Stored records
+-------+
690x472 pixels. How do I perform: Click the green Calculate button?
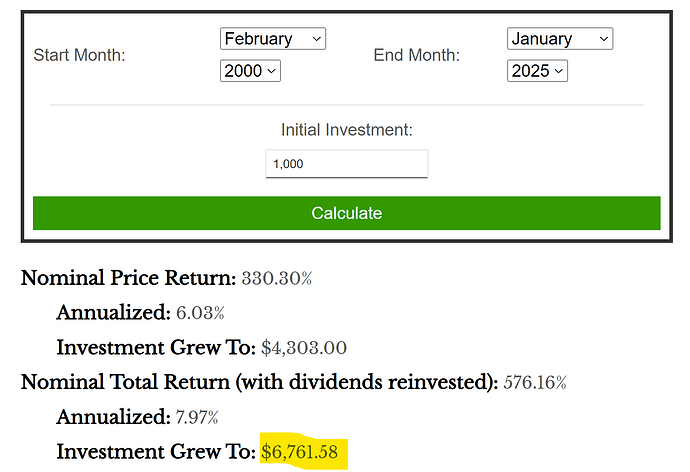(346, 213)
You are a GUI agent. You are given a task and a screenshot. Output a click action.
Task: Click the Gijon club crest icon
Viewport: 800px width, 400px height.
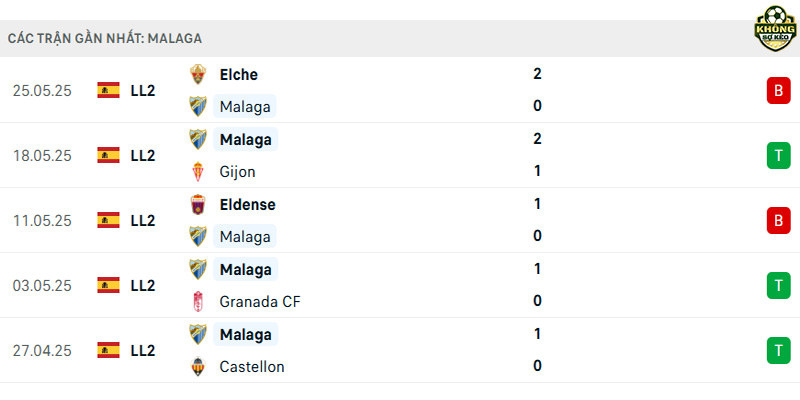(x=198, y=171)
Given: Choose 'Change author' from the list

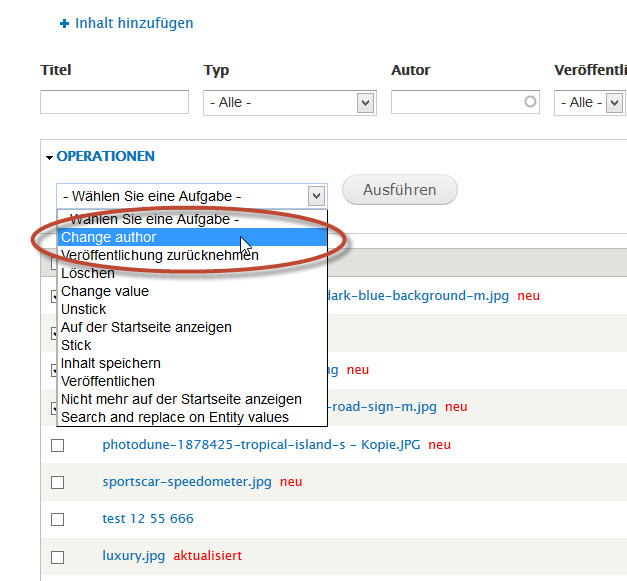Looking at the screenshot, I should 108,238.
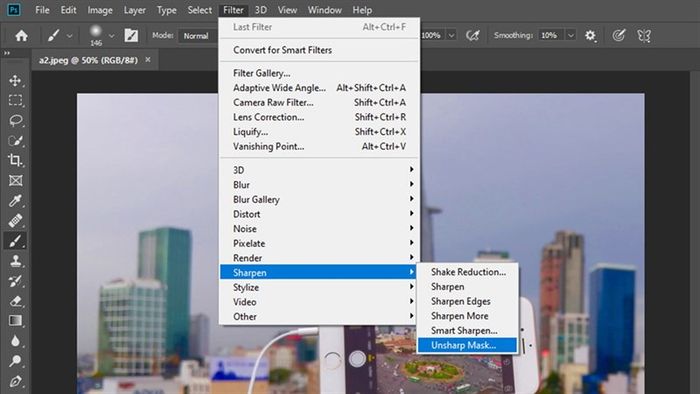Click the Home icon in options bar

(21, 36)
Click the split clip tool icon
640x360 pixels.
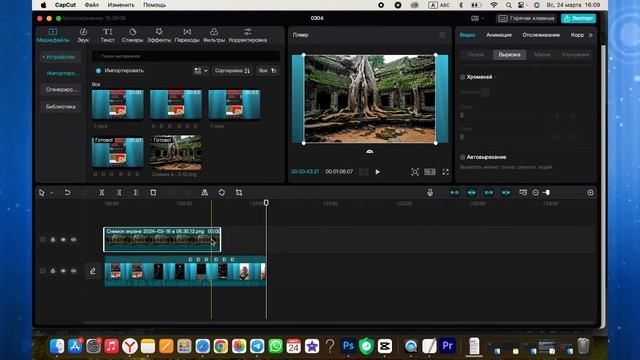pyautogui.click(x=102, y=193)
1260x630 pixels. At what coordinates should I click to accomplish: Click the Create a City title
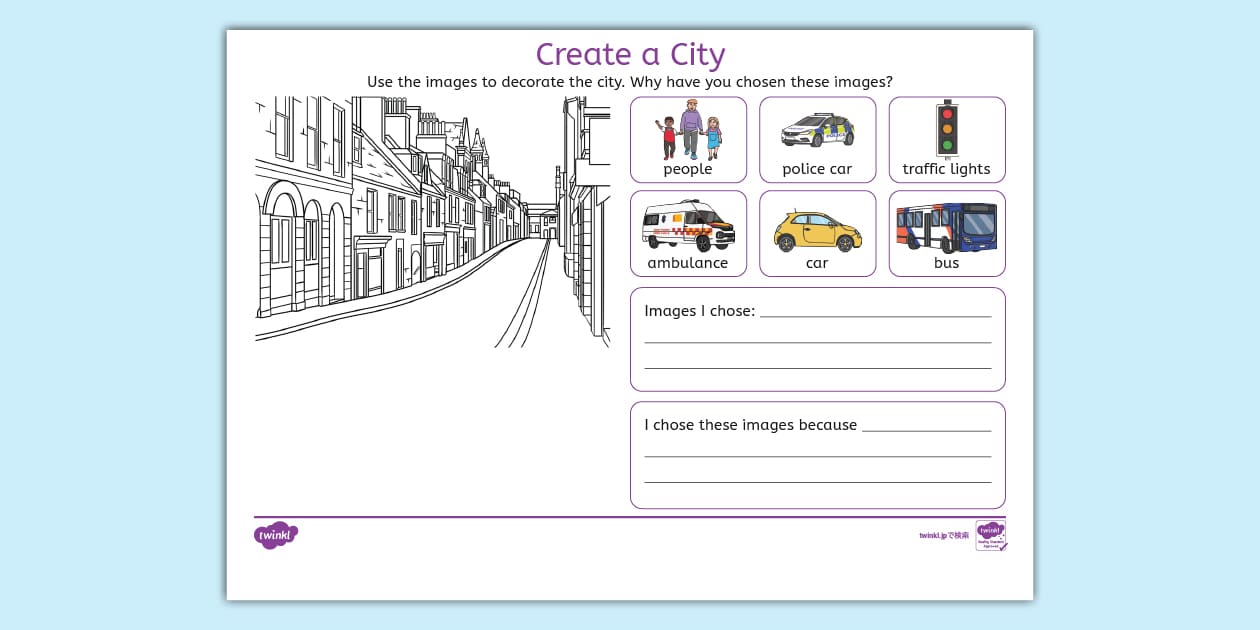(x=630, y=55)
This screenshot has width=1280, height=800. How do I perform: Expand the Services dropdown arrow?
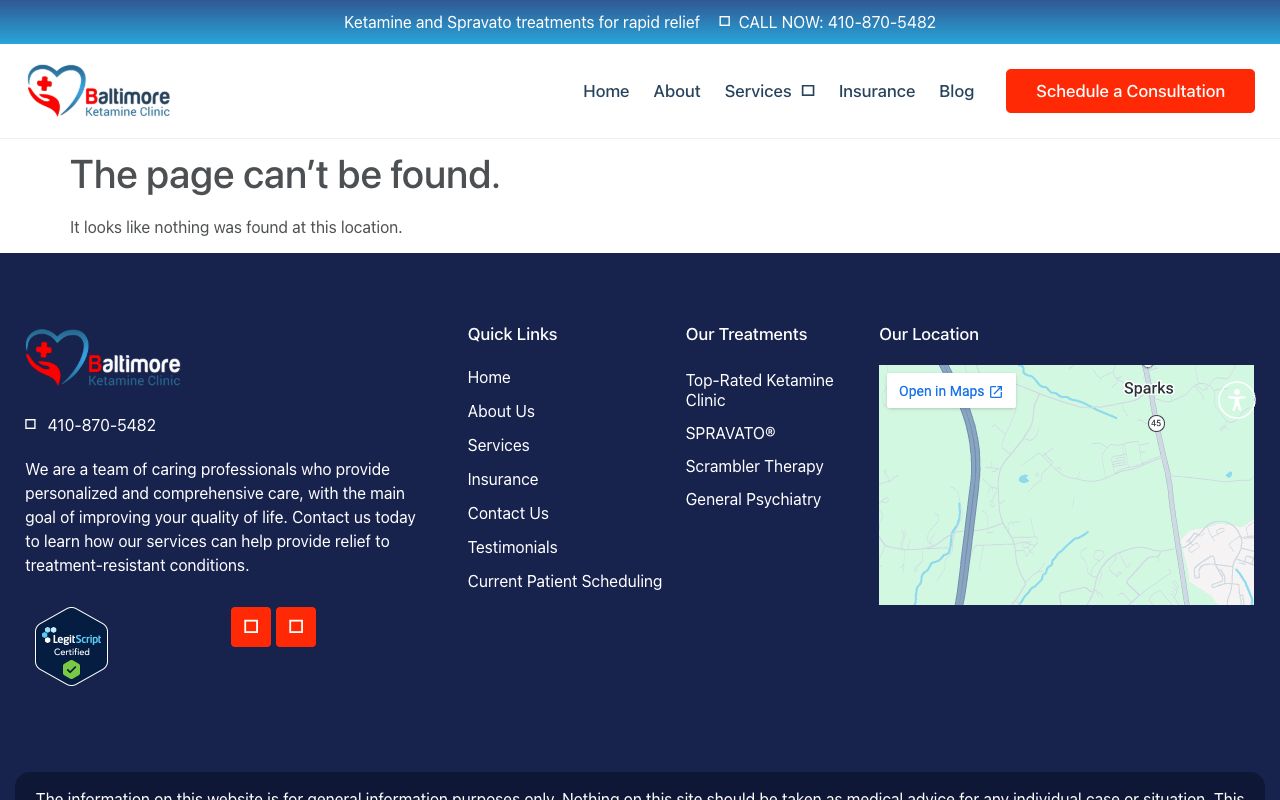tap(808, 91)
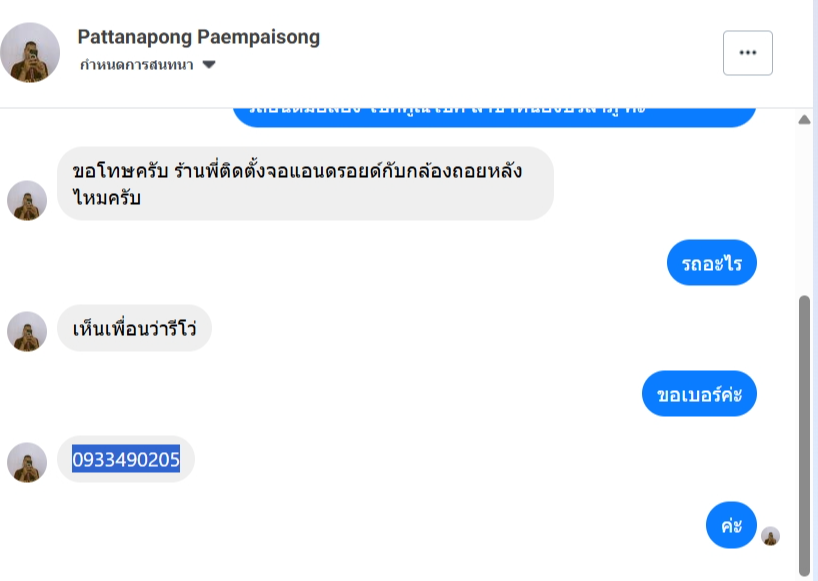Click the กำหนดการสนทนา label text
Image resolution: width=818 pixels, height=581 pixels.
(x=137, y=65)
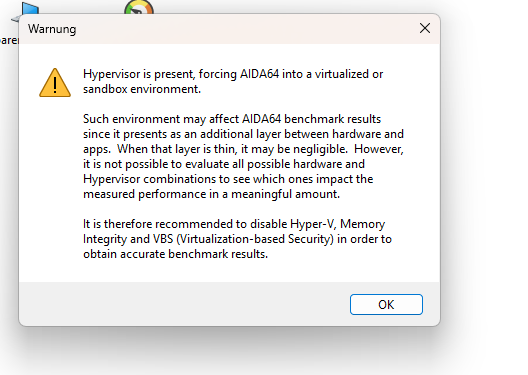Click the word 'Hyper-V' in the message
Viewport: 528px width, 375px height.
(312, 224)
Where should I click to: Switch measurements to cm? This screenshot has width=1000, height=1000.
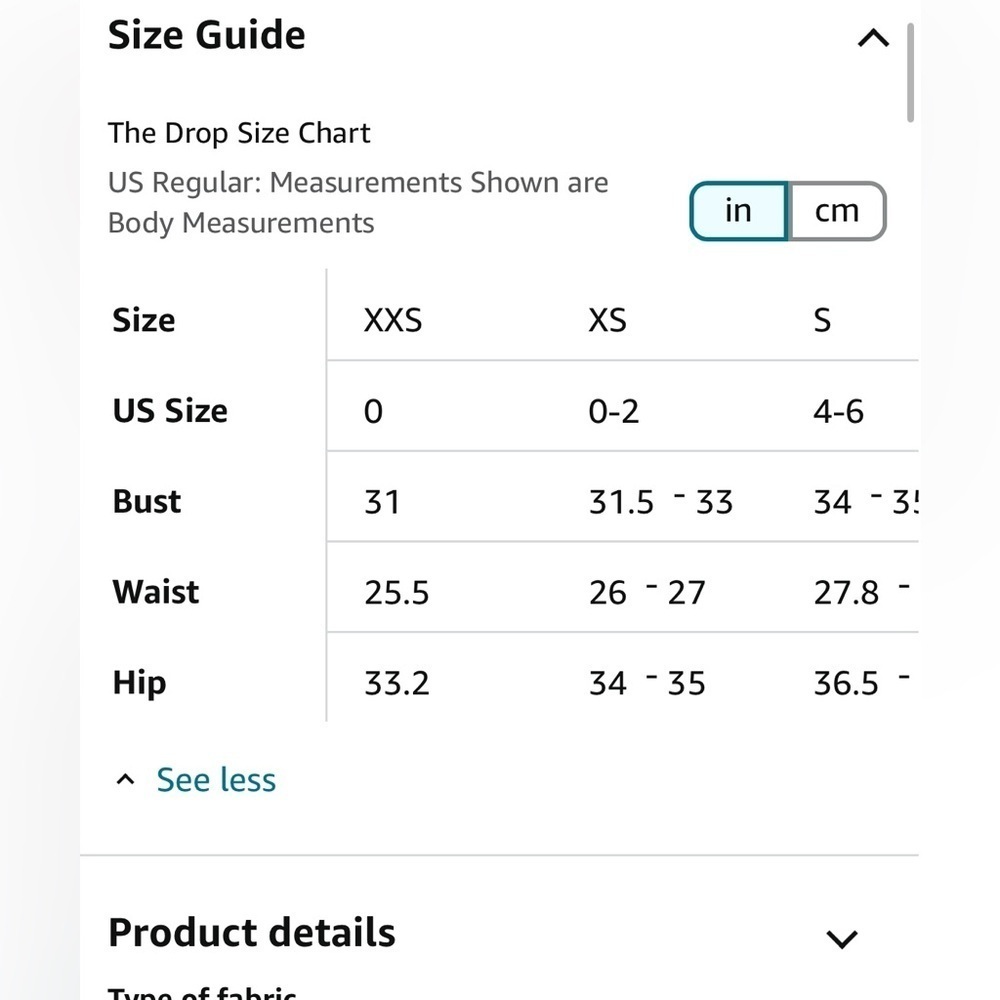837,211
+-------+
* Task description
What you output should match the records line for line, minus the pictures.

* Solution to this problem
690x472 pixels. How do I perform: Click the green Calculate button?
(346, 213)
You are a GUI agent. You are given a task and a screenshot. Output a click action.
Task: Click the Gijon club crest icon
Viewport: 800px width, 400px height.
(x=198, y=171)
Given: Choose 'Change author' from the list

Looking at the screenshot, I should 108,238.
Click the Home icon in options bar

(21, 36)
Click the split clip tool icon
640x360 pixels.
pyautogui.click(x=102, y=193)
1260x630 pixels. At what coordinates should I click to accomplish: Click the Create a City title
(x=630, y=55)
This screenshot has width=1280, height=800. How do I perform: Expand the Services dropdown arrow?
tap(808, 91)
Click the กำหนดการสนทนา label text
Image resolution: width=818 pixels, height=581 pixels.
(x=137, y=65)
Click the word 'Hyper-V' in the message
Viewport: 528px width, 375px height.
(312, 224)
Where should I click to: Switch measurements to cm? This screenshot has width=1000, height=1000.
837,211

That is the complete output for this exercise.